Features

UC regents vote to take a broader view of applicants

By Michelle Locke, The Associated Press
Thursday November 15, 2001

SAN FRANCISCO — A University of California regents committee voted Wednesday to start looking at prospective students as more than the sum of their grades and transcripts, taking into account what kind of personal struggles they went through to arrive at those numbers. 

The 13-2 vote by the committee of the university’s governing board of regents sends the issue to the full board Thursday, where it is expected to be approved. 

The policy, known as “comprehensive review,” involves looking at grades and test scores plus such things as whether a student overcame poverty or has special talents or did well in a bad school. It has been criticized as a covert way of reviving race-based admissions, banned by state law, although supporters maintain it is race-neutral, looking at how all students, not just poor students, met challenges. 

Regents added an amendment to the policy saying it would not be used to inject race into the admissions process. 

Comprehensive review already is being used to admit some students to UC’s eight undergraduate campuses. But the campuses presently are restricted to admitting at least 50 percent of their students on the basis of 10 academic criteria. 

Comprehensive review adds four supplemental criteria to that equation, including such things as whether the student pushed himself or overcame adversity. 

Proponents say the switch, already approved by UC faculty, sends a message to California high school students that they can get into UC if they make the most of their opportunities. 

“I have always felt that there has to be a better way than just looking at numbers,” said Regent Sherry Lansing. 

State schools superintendent Delaine Eastin, who is also a regent, said the change helps rectify inequities in California’s public schools. 

Without comprehensive review, UC could lose some potentially great students, Eastin said. 

“We’ll miss Abe Lincoln if we’re not careful. We’ll certainly bypass Oprah and we’ll miss Whoopi Goldberg and we won’t bring Einstein or Edison forward,” she said. All those people, she said, “came from dysfunctional families or had serious learning disabilities.” 

Critics say they’re concerned the plan would make the admissions process a little less fair. 

“We’re rushing this through in order to have it in place by next year and I think that is ill-advised,” said Regent Ward Connerly, although he did vote for the switch after the amendment to keep it race-neutral was added. “I think it’s going to subject this university to an untold amount of disrespect, litigation and questions about the credibility of the process.” 

Comprehensive review would not change the statewide pool of students deemed eligible for entry to one of UC’s eight undergraduate campuses. That is determined by meeting grade and test minimums or by graduating in the top 4 percent of one’s high school class. 

However, it could change enrollment, especially at the top campuses of Berkeley and UCLA, because campuses would be using comprehensive review when they selected students from the pool of eligible students. 
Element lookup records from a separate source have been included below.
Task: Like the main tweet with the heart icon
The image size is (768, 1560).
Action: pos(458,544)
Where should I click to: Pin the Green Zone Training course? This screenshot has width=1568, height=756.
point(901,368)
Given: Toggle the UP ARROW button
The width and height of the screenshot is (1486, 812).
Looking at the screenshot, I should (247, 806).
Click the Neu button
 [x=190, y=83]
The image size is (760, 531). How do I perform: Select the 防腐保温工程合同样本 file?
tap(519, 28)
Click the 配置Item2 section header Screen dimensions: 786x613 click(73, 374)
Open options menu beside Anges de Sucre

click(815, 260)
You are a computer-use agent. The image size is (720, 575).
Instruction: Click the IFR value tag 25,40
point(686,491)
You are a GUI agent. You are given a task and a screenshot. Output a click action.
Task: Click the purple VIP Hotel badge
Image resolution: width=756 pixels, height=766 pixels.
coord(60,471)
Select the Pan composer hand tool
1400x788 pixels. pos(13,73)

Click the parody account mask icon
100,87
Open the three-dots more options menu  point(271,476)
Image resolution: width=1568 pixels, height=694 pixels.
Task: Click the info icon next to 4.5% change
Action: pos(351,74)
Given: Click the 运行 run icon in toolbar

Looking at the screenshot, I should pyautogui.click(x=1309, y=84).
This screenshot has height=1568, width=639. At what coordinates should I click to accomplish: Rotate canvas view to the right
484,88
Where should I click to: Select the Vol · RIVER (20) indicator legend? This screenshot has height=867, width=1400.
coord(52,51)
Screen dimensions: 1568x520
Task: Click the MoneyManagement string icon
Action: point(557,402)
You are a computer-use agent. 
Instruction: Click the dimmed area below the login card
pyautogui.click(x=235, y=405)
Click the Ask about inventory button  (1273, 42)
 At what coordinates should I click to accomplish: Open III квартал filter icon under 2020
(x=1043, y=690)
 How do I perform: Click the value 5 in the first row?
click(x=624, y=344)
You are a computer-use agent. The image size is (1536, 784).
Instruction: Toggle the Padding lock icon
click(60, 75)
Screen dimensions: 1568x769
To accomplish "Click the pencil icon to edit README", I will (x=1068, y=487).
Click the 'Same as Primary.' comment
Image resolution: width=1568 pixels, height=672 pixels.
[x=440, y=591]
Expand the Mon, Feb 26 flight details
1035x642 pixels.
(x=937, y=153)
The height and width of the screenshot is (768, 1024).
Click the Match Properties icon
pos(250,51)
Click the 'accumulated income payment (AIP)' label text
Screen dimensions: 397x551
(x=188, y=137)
The 50 percent minimum was adopted at the same time UC dropped race from admissions in 1995. Previously, campuses had to admit at least 40 percent of students on academics alone. 

Regents rescinded the 1995 vote in May. The vote was largely symbolic because of a 1996 law dismantling most state affirmative action programs, but did bring the academic minimum up for debate. 

After race-blind admissions went into effect, enrollment of blacks and Hispanics tumbled. The figures have rebounded since then, but there has been a reshuffling, with more blacks and Hispanics going to lesser-known campuses such as UC-Riverside and fewer going to Berkeley and UCLA. 

UC officials say the new policy isn’t backdoor affirmative action because race is taken off applications before they are reviewed and the overall pool of applicants remains unchanged. They say they do not expect the ethnic composition of freshmen classes at any of the campuses to change substantially. 

Berkeley officials reviewed 1,000 admissions from this fall and found that all but 4 percent would have been admitted under comprehensive review. The losers under comprehensive review tended to be students who had good grades but hadn’t done much outside the classroom.